Another common number that shows up is the weight of a trigger’s break. That’s an easy number for us, the reviewers, to give you. It’s concrete and can be revealed by some calibrated weights or a trigger scale. A lot of what is felt by the shooter’s finger when a trigger is pulled can be hard to define in words, and it’s easy to wind up writing something that sounds more like a wine tasting than a handgun review: “The trigger on the Sheepdog Defender opened with a smooth, brief takeup before hitting a crisp note on the break and finishing on a short, sharp overtravel.” It’s easy to read that and prefer a nice round number instead that can be plugged into a “Should I Buy This Gun” spreadsheet.

But, the nature of the trigger’s pull matters more for accuracy at speed than its absolute weight, or lack thereof. Similarly, a heavier trigger is not necessarily a panacea against making a loud mistake; the length of its travel during the pull is more important than the weight when it comes to protection against “woobie checking” (nervously touching the trigger) or involuntary clenches.
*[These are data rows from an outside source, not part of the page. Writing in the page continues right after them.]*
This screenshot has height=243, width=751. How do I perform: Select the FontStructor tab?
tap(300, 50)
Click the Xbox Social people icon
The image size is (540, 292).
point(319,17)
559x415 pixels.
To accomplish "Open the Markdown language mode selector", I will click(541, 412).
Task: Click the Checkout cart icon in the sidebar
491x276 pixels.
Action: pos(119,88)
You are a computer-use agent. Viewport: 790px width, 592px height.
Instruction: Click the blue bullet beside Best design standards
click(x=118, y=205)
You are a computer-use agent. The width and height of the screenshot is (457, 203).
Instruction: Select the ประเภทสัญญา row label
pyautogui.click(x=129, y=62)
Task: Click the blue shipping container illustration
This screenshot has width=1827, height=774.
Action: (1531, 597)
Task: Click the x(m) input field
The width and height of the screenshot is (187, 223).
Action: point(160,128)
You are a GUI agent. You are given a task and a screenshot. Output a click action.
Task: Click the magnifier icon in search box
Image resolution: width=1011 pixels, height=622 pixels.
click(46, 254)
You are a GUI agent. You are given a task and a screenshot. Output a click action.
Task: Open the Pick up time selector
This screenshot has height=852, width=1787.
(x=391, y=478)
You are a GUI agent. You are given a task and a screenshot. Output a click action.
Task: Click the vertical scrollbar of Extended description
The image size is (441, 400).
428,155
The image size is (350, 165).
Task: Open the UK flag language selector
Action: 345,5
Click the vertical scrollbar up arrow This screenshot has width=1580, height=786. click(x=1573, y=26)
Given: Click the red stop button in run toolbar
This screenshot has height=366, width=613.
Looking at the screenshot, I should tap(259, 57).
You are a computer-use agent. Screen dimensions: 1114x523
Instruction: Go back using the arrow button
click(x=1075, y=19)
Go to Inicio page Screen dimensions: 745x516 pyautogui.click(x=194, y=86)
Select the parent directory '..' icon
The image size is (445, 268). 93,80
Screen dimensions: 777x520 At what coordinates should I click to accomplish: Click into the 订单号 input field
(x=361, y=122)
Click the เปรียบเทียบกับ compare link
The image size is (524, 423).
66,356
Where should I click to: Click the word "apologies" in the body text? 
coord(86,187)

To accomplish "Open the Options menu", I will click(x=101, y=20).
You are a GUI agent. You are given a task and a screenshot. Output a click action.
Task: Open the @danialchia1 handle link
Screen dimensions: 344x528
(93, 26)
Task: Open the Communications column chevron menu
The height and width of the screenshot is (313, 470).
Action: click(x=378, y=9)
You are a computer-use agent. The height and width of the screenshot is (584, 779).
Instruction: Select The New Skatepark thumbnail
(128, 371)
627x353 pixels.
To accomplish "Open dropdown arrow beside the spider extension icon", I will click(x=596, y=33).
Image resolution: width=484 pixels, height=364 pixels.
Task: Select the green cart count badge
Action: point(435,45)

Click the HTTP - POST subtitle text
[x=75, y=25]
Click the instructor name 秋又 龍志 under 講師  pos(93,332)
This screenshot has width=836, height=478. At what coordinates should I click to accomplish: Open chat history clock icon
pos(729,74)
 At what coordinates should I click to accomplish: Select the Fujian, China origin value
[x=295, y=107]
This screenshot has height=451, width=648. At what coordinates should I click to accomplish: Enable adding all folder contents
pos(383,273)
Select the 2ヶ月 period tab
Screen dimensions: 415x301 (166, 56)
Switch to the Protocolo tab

Perhaps nowhere is the “meaningless increments of precision” phenomenon found more often on the hardware side of the house than in caliber selection, or in the selection of specific defensive ammunition within a given caliber.

On one popular gun forum not long ago, I saw a common-tater (as Claude Werner, the Tactical Professor, likes to call them) take the time to construct an elaborate chart of common .38 Spl. defensive loads and their velocity and energy at various ranges. He did this as an indictment of the chambering; as though because there were more powerful offerings avail- able in 9 mm or .40 S&W, somehow .38 Spl. was doomed to bounce off bad guys these days.

Even more inexplicable are the shooters who choose the Thor-Hammer 147-grain over the competing loads from FreedomFist and ‘MurricaHeckYeah because, according to the data on the box flap, it’s 30 fps faster at the muzzle.

I don’t mean to be the bearer of bad tidings, but those box-flap numbers come from a test barrel at the manufacturer’s facility and may or may not have much correlation with how fast a projectile is ticking along when it exits the muzzle of your own pistol.

On top of that, you have to add in the phenomenon of “extreme spread.” In a string of 10 rounds fired from the same box of ammunition, from the same magazine, in the same gun, at one sitting, even the really good, name-brand ammunition with outstanding quality control will exhibit a roughly 30 fps spread between the slowest and fastest rounds in the box. 

So, if you’re choosing Brand X over Brand Y based on a 15-fps difference in the ad copy—or, worse, getting into arguments about it on the internet—you’re probably wasting your time and your keystrokes from more worthwhile pursuits, like arguing over comic books or sourdough recipes.

Not everything is empirical, especially in shooting. Whether arguments of caliber, or specific loads within a caliber, it’s important to remember the old maxim that “Shot placement is king, adequate penetration is queen and everything else is angels dancing on pin heads.”